• [EXERCISE REQUIREMENTS]:
Copy exactly the lines from the start of the data below through the one that carries "Viewport: 860px width, 485px height.", and only those.

<<<<

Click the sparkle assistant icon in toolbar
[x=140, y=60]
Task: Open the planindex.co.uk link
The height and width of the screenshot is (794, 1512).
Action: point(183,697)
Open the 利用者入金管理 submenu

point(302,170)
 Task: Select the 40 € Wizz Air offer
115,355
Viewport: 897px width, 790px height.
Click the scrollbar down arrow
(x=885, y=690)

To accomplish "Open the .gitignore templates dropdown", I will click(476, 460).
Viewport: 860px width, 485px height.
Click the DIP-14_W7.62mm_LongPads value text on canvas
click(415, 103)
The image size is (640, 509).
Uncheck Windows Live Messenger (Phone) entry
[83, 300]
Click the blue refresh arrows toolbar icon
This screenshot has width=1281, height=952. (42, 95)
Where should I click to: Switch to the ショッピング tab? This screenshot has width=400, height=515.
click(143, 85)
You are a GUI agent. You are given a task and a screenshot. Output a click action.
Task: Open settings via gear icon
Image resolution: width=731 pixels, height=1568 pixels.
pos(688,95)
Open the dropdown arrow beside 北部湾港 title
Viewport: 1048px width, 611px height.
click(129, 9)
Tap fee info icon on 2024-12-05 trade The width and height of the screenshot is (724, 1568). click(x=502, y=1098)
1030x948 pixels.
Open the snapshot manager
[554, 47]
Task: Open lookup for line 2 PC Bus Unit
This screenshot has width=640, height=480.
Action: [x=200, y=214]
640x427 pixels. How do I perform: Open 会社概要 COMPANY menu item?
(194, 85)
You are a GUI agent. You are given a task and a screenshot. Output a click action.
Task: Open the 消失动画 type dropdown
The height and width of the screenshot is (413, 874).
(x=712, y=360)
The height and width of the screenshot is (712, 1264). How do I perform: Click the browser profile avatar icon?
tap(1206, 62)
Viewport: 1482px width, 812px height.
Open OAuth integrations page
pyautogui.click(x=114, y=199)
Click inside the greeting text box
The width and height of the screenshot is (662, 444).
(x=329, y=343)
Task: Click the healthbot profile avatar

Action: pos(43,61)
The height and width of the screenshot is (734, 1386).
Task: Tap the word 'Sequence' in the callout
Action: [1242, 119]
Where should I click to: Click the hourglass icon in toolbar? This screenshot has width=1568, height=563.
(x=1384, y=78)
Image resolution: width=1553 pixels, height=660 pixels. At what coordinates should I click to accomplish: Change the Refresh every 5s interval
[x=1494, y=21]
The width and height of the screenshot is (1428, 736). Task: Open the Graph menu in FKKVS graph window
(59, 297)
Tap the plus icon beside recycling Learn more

>>>>

• [RESULT FOR THIS TASK]:
Click the sparkle assistant icon in toolbar
[x=140, y=60]
Task: Open the planindex.co.uk link
The height and width of the screenshot is (794, 1512).
Action: point(183,697)
Open the 利用者入金管理 submenu

point(302,170)
 Task: Select the 40 € Wizz Air offer
115,355
Viewport: 897px width, 790px height.
Click the scrollbar down arrow
(x=885, y=690)

To accomplish "Open the .gitignore templates dropdown", I will click(476, 460).
Viewport: 860px width, 485px height.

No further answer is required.